--- Data provided ---
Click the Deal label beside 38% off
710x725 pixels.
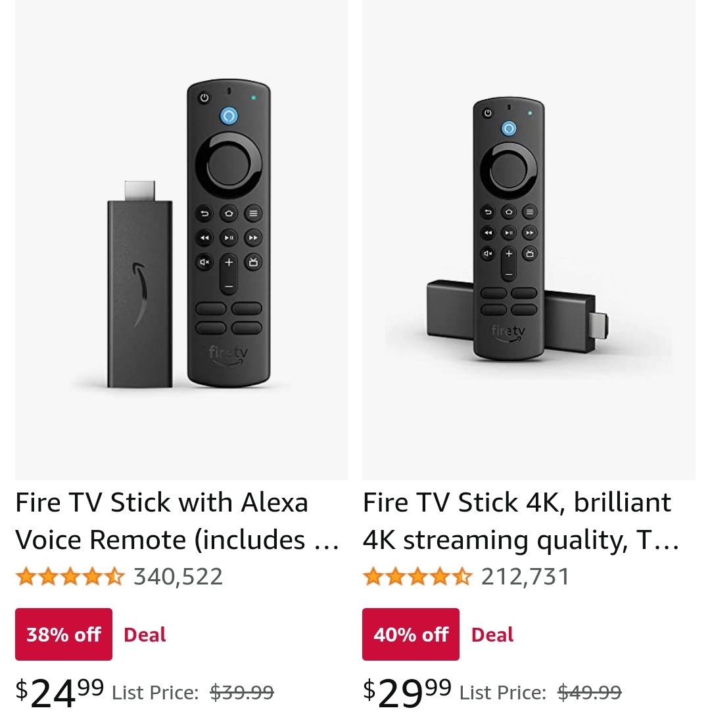[145, 635]
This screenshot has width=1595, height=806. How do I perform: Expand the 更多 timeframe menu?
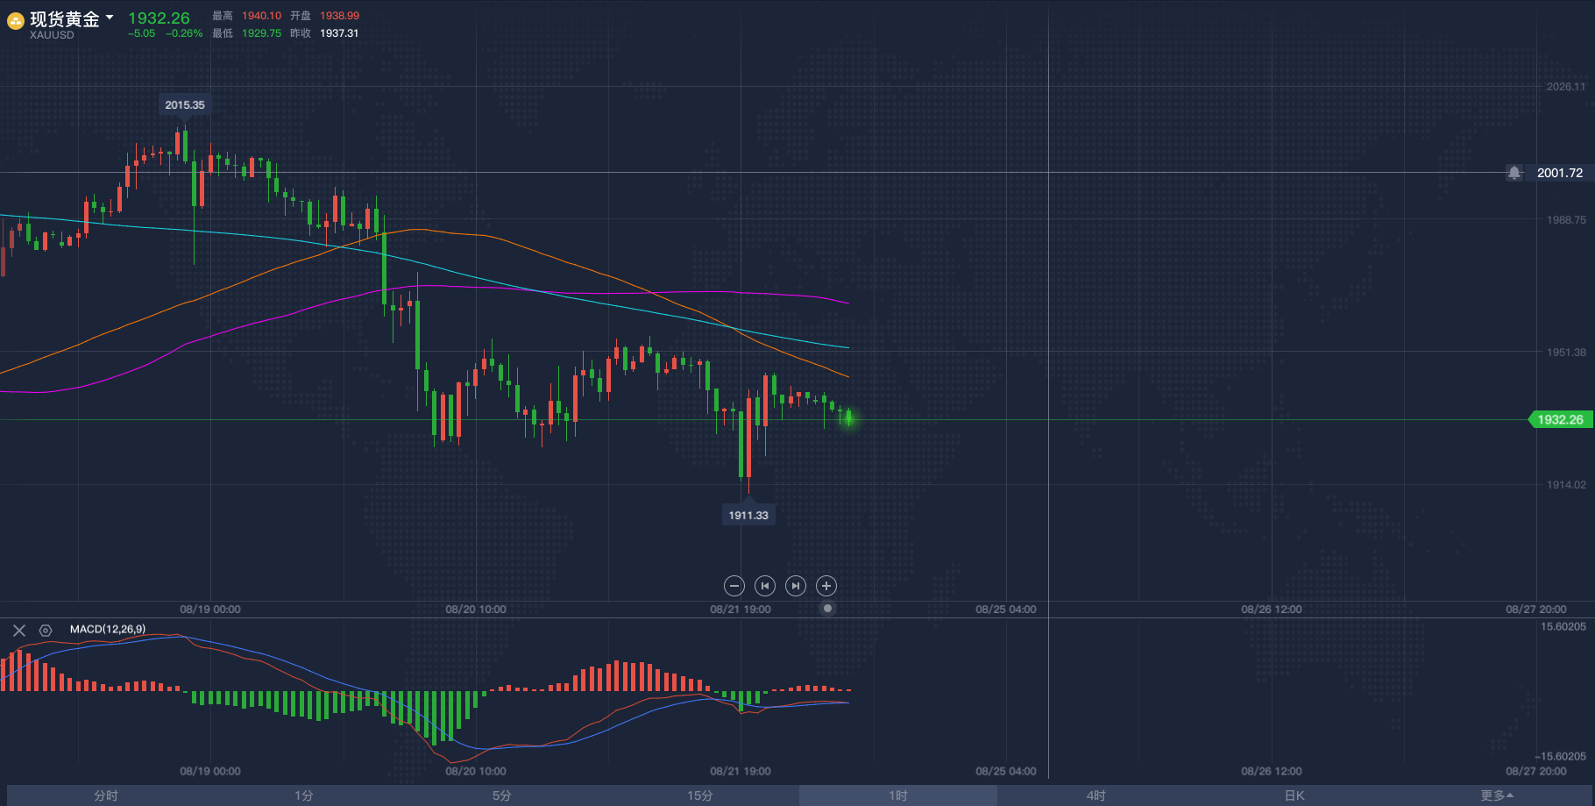[1497, 795]
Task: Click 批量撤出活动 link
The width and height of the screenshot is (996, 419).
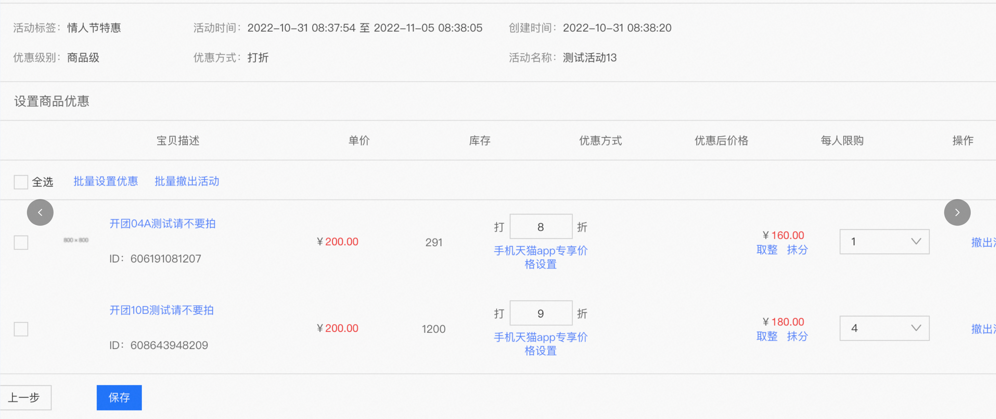Action: [x=187, y=181]
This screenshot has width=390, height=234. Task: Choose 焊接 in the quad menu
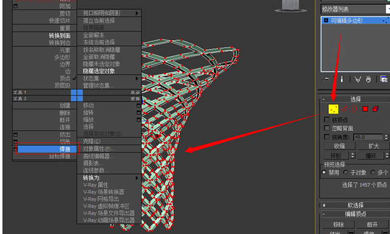click(47, 149)
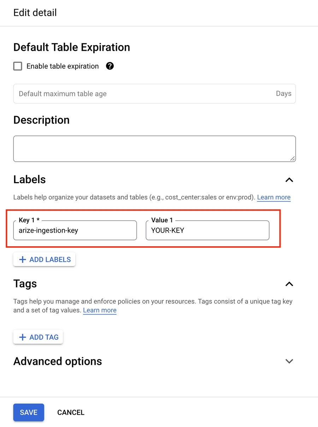Select the Value 1 label field
318x427 pixels.
[207, 231]
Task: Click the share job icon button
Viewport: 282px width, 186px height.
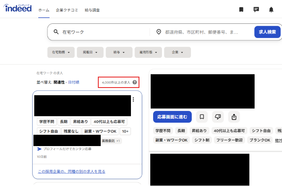Action: [x=234, y=117]
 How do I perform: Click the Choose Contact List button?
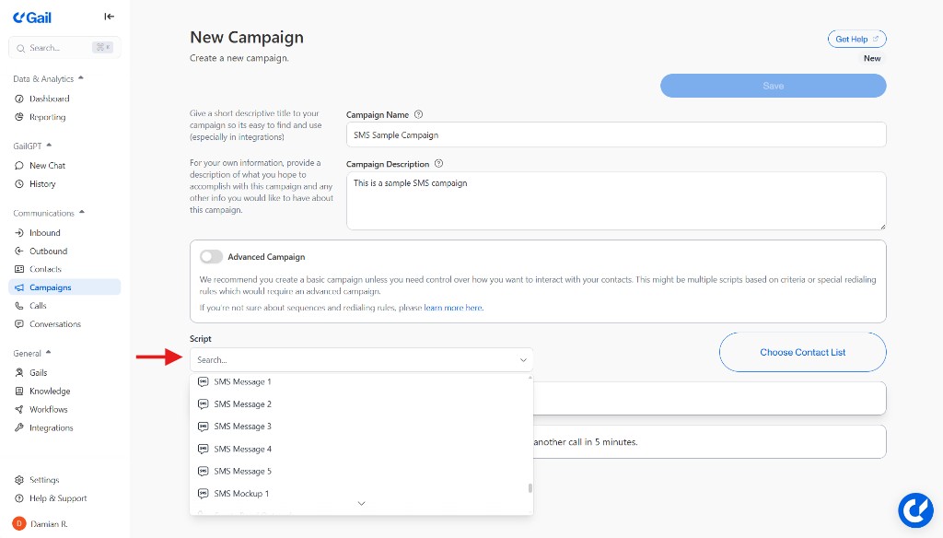[x=801, y=352]
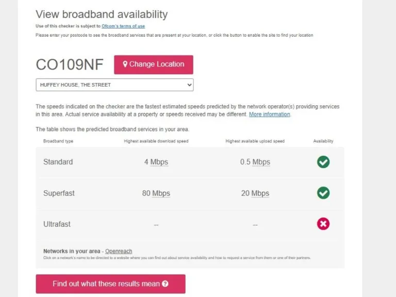The height and width of the screenshot is (297, 396).
Task: Click the More information link
Action: click(270, 114)
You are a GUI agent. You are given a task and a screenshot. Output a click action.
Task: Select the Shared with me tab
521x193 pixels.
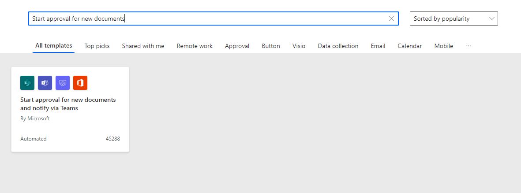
---
Assignment >>
From the line that holds "710x725 pixels." down to the last line of the material above, every line is to be copied exactly, both ends included; pictures are to be omitted.

Response below >>
710x725 pixels.
[145, 635]
This screenshot has width=1595, height=806. How do I perform: Expand the 更多 timeframe menu?
[1497, 795]
Task: Click 批量撤出活动 link
The width and height of the screenshot is (996, 419).
Action: [x=187, y=181]
This screenshot has width=390, height=234. Task: Choose 焊接 in the quad menu
click(47, 149)
Select the Value 1 label field
318x427 pixels.
[207, 231]
Task: Click the share job icon button
Viewport: 282px width, 186px height.
Action: [x=234, y=117]
 How do I perform: Click the Choose Contact List button?
[x=801, y=352]
The height and width of the screenshot is (297, 396).
Task: Click the More information link
Action: click(270, 114)
You are a GUI agent. You are given a task and a screenshot. Output a click action.
Task: Select the Shared with me tab
521x193 pixels.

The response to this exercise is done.